O crime de extorsão consta do art. 158 do Código Penal:

Art. 158 – Constranger alguém, mediante violência ou grave ameaça, e com o intuito de obter para si ou para outrem indevida vantagem econômica, a fazer, tolerar que se faça ou deixar de fazer alguma coisa:

Pena – reclusão, de quatro a dez anos, e multa.

1º – Se o crime é cometido por duas ou mais pessoas, ou com emprego de arma, aumenta-se a pena de um terço até metade.

2º – Aplica-se à extorsão praticada mediante violência o disposto no § 3º do artigo anterior.

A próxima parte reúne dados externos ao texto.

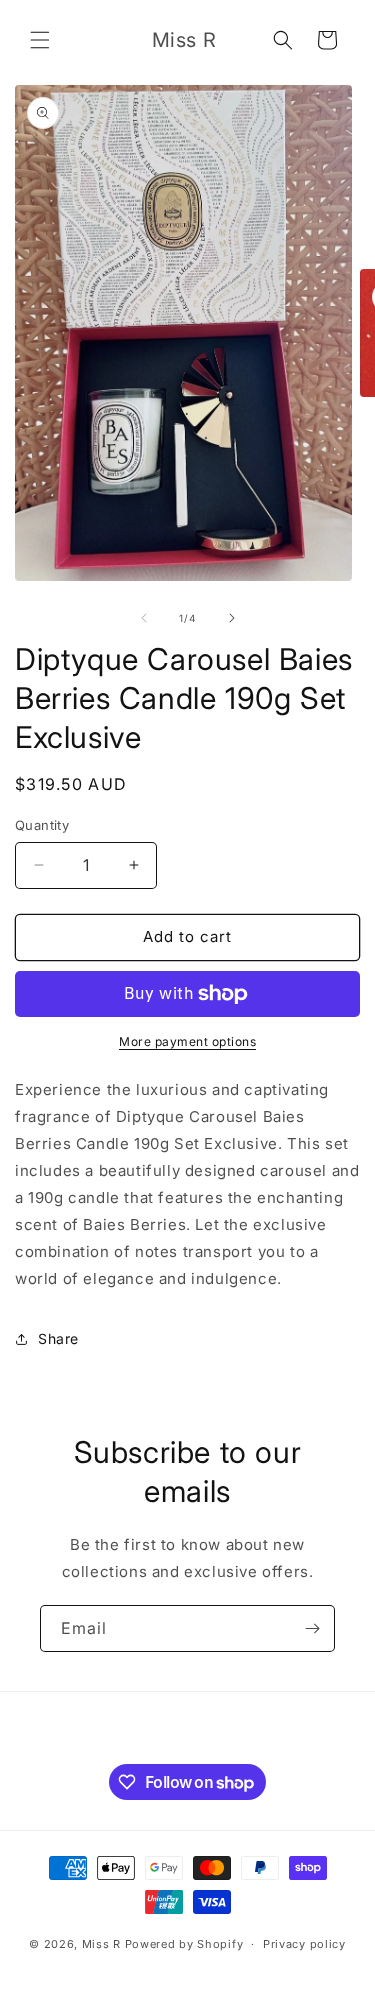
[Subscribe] (312, 1628)
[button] (40, 40)
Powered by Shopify (184, 1944)
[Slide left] (144, 618)
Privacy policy (304, 1944)
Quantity (42, 825)
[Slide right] (232, 618)
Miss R (101, 1944)
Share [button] (58, 1338)
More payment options (187, 1041)
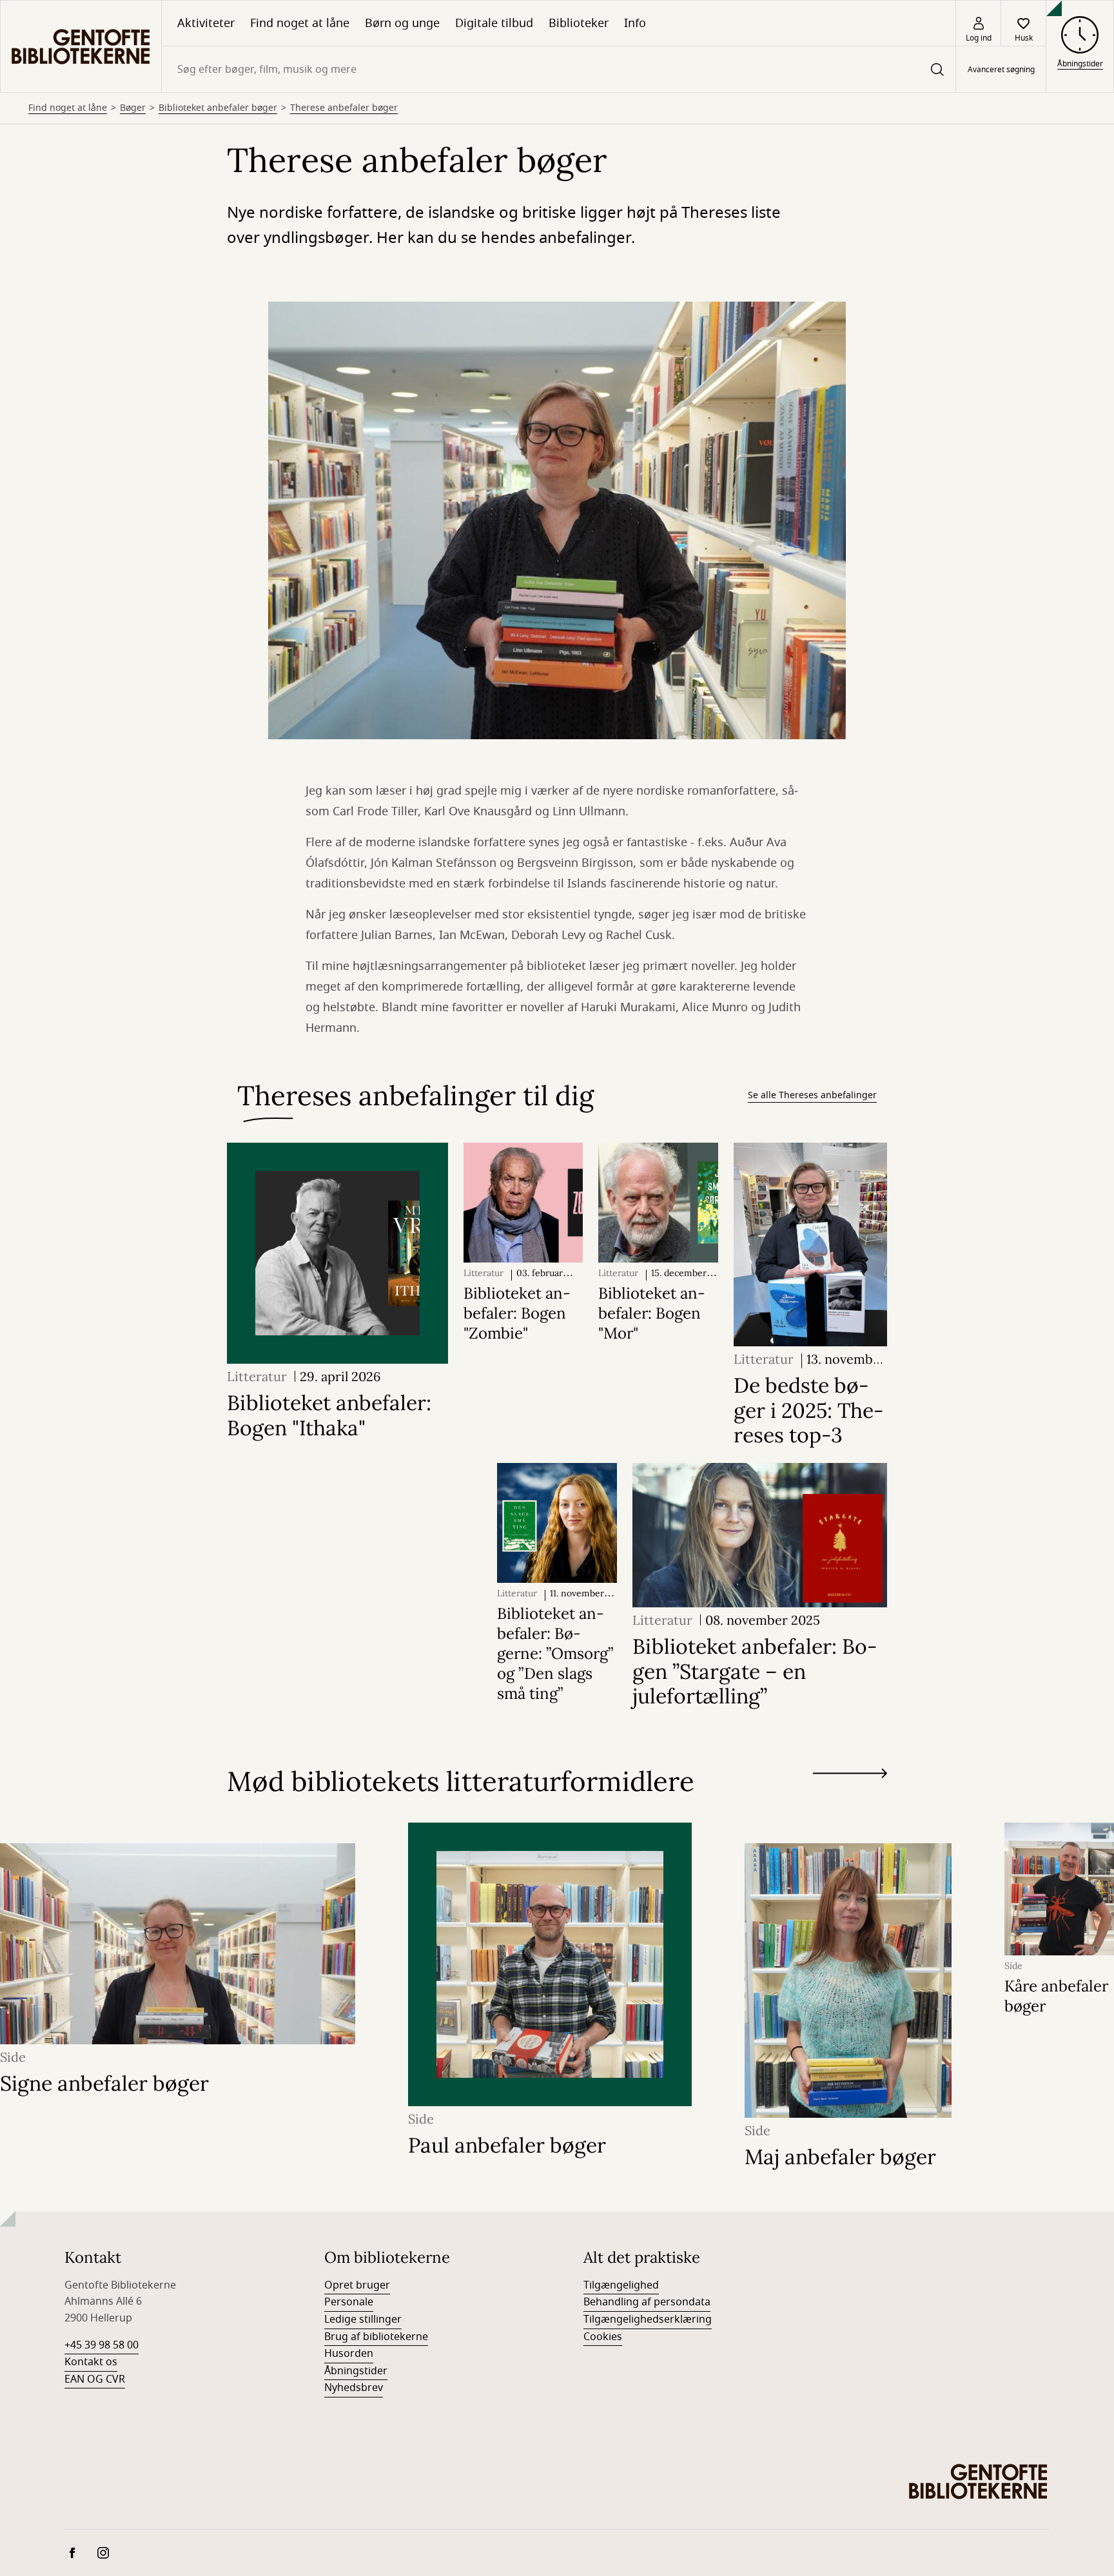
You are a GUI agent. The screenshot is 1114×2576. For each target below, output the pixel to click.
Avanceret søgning (1001, 69)
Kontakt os (90, 2362)
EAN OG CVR (94, 2379)
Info (635, 23)
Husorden (348, 2353)
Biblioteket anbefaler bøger (218, 108)
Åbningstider (355, 2371)
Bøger (133, 108)
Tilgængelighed (621, 2285)
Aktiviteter (206, 23)
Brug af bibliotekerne (376, 2337)
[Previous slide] (850, 1797)
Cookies (602, 2337)
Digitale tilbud (494, 23)
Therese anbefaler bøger (344, 108)
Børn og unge (402, 23)
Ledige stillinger (363, 2319)
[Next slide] (850, 1776)
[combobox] (558, 69)
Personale (348, 2302)
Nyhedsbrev (353, 2388)
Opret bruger (357, 2285)
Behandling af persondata (646, 2302)
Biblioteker (579, 23)
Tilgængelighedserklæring (647, 2319)
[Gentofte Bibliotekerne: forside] (81, 46)
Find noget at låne (299, 23)
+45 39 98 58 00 (101, 2345)
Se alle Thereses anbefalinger (812, 1095)
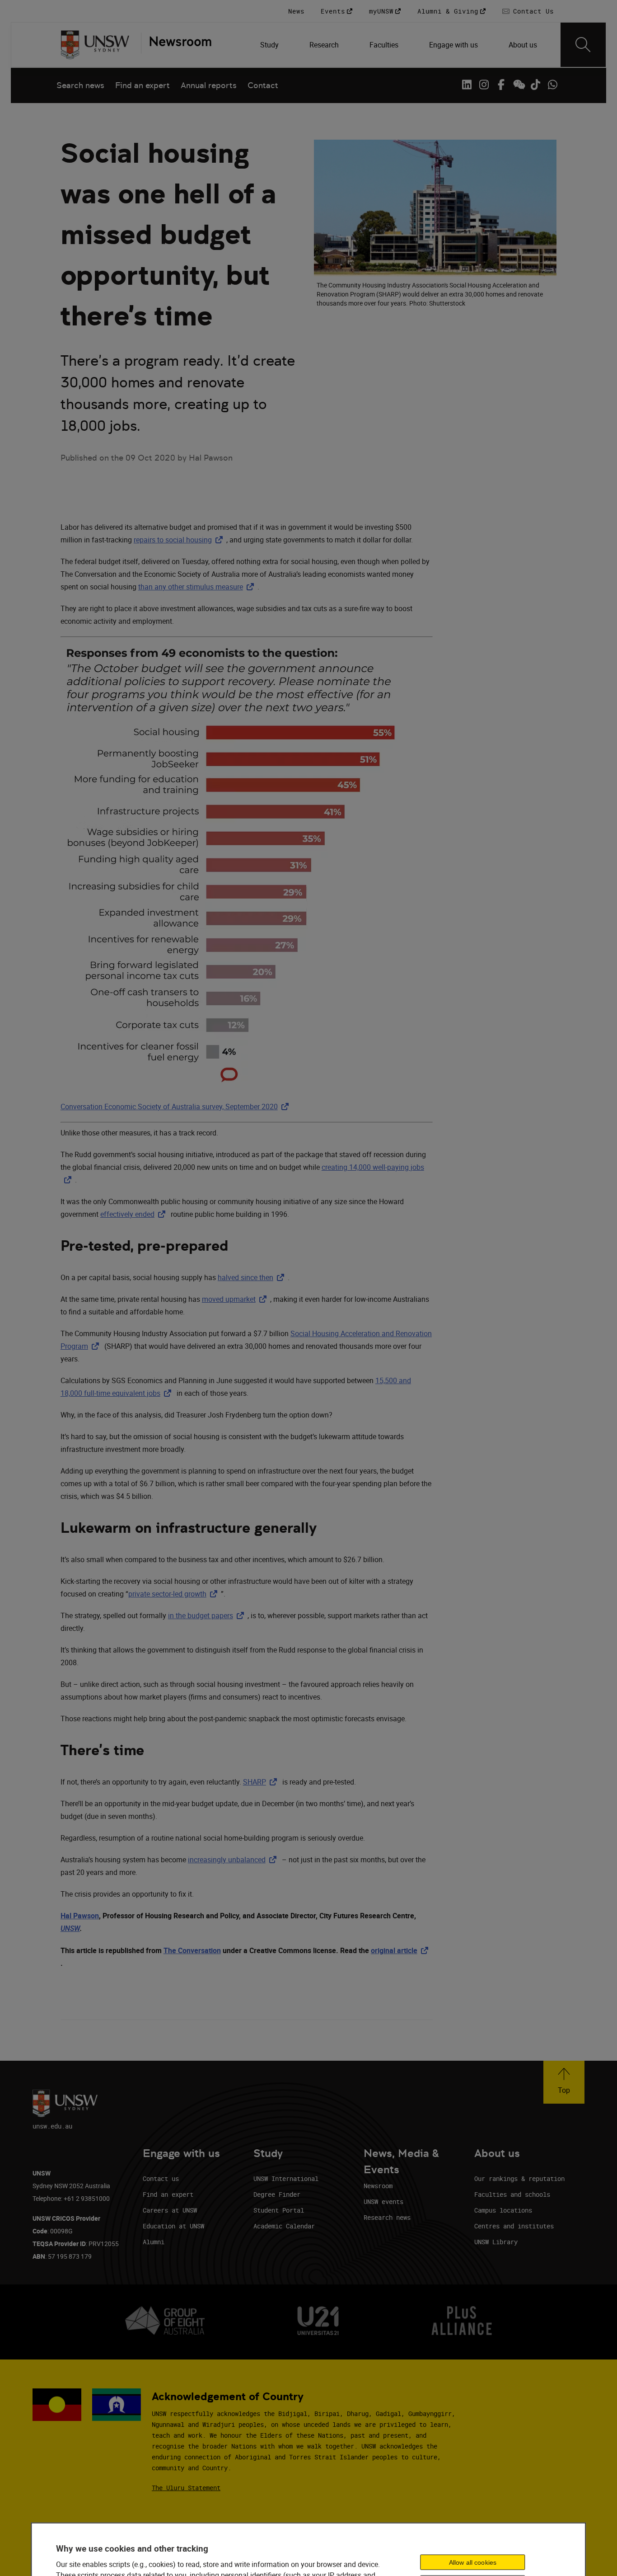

3º – Se o crime é cometido mediante a restrição da liberdade da vítima, e essa condição é necessária para a obtenção da vantagem econômica, a pena é de reclusão, de 6 (seis) a 12 (doze) anos, além da multa; se resulta lesão corporal grave ou morte, aplicam-se as penas previstas no art. 159, §§ 2o e 3o, respectivamente.

 
A conduta típica narrada é constranger, que significa obrigar, coagir alguém a fazer algo (a entregar dinheiro ou um bem qualquer, a realizar uma obra, a acompanhar o agente a shopping e pagar-lhe roupas e comida etc.), tolerar que se faça (permitir que o agente rasgue um contrato ou título que representa uma dívida etc.) ou deixar de fazer alguma coisa (não entrar em uma concorrência comercial, não ingressar com uma ação de execução ou cobrança etc.).
Sobre o tema, ensina Magalhães Noronha, “pelos próprios dizeres do dispositivo, verifica-se que a coisa, aqui, não é empregada no sentido usado nos crimes de roubo e furto, no sentido material de móvel, mas designa tudo aquilo que pode ser objeto de ação ou omissão, da qual resultará proveito indevido para o agente”.
Em suma, o crime de extorsão dá-se quando o agente almeja obter indevida vantagem econômica.
Segundo a doutrina tradicional, a característica básica desse crime sempre foi a existência de uma coação à vítima a fazer, não fazer, ou tolerar que se faça algo, mediante o emprego de violência ou grave ameaça.
Nessa linha, sempre houve o entendimento doutrinário e jurisprudencial que a expressão “grave ameaça” prevista no artigo 158 do CP seria a ameaça significativa, como, por exemplo, a ameaça de um mal físico (vida ou integridade física) ou a promessa da ocorrência do mal significativo à honra, como o caso de alguém que possui fotografias ou vídeos da vítima mantendo relação extraconjugal e exige-lhe dinheiro para não divulgar. Também, já se considerou a grave ameaça nas hipóteses de mal ao equilíbrio financeiro e a propriedade da vítima.
Todavia, em decisão unânime, a Sexta Turma do STJ decidiu, sob relatoria do Ministro Rogério Schietti Cruz, no REsp n. 1299021 que a ameaça de uso de “forças espirituais” para constranger alguém a entregar dinheiro configura crime de extorsão previsto no artigo 158 do CP.  A turma negou provimento ao recurso de uma mulher condenada por extorsão e estelionato.
Assim, contrariando os ensinamentos doutrinários clássicos, ainda que não ocorrera a “violência física” ou a “grave ameaça”, restou tipificado o crime de extorsão para o STJ.
O processo teve sua origem em São Paulo. Segundo os autos, a vítima contratou os serviços da acusada para realizar “trabalhos espirituais de cura”.  A ré teria induzido a vítima a erro e, por meio desses atos de curandeirismo, obtido vantagens financeiras de mais de R$ 15 mil reais.  Todavia, quando a vítima passou a se recusar a dar mais dinheiro, a mulher a ameaçou.
Segundo a denúncia do Ministério Público, a acusada pediu R$ 32 mil para desfazer “alguma coisa enterrada no cemitério” contra seus filhos.
Para a defesa, não houve nenhum tipo de grave ameaça ou uso de violência que pudesse tipificar o crime de extorsão. Tudo não teria passado de “algo fantasioso, sem implicar mal grave apto a intimidar o homem médio”.
A ré foi condenada a 6 anos e 24 dias de reclusão, em regime semiaberto.
No STJ, a defesa pediu a absolvição da ré ou a desclassificação das condutas para o crime de curandeirismo, ou ainda a redução da pena e a mudança do regime prisional.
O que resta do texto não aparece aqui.